In Reed v. Cowboy’s W. Store & Trailer Sales, Inc., 2016-462 (La. App. 3 Cir. 3/1/17), — So.3d —, the Third Circuit affirmed summary judgment and found that a night club was not be liable to the plaintiff after one of its patrons left the premises and rear-ended the plaintiff’s tractor. At issue in the case was whether the bar’s duty extended beyond a duty not to sell alcohol to an underage patron.
In Reed, the plaintiff alleged that the underage bar-patron was intoxicated after she left the bar and that her impairment contributed to the accident. The plaintiff argued that the bar breached its duty to prohibit underage consumption of alcohol on its premises and was therefore liable in the accident.
The Third Circuit disagreed. According to the Reed court, the only duty the bar possessed was a duty to refrain from selling alcohol to those below the legal age. It declined to impose a heightened duty to patrol the premises continuously to ensure that underage patrons did not consume alcohol unlawfully or secure alcohol from someone of legal drinking age. Because no evidence showed that the patron bought alcohol at the bar, the court was left with only speculation as to how she acquired the alcohol.
In dicta, the court commented that plaintiff also failed to establish that the patron was, in fact, intoxicated or that her intoxication caused the accident.
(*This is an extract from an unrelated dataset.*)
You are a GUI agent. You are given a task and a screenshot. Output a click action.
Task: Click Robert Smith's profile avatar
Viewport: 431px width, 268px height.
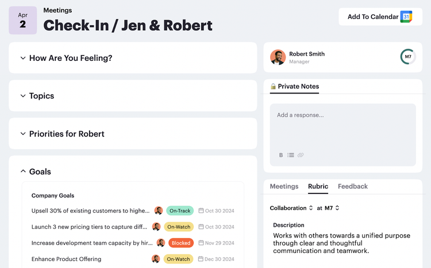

The bar offered expert testimony that the patron was neither intoxicated nor impaired at the time of the accident based upon an examination of her body weight, the amount of alcohol she consumed, and the time that elapsed before the accident transpired. In response, the plaintiff offered testimony from three lay witnesses who essentially testified that the patron “could have been intoxicated.” This testimony was insufficient to dispute the expert’s conclusion.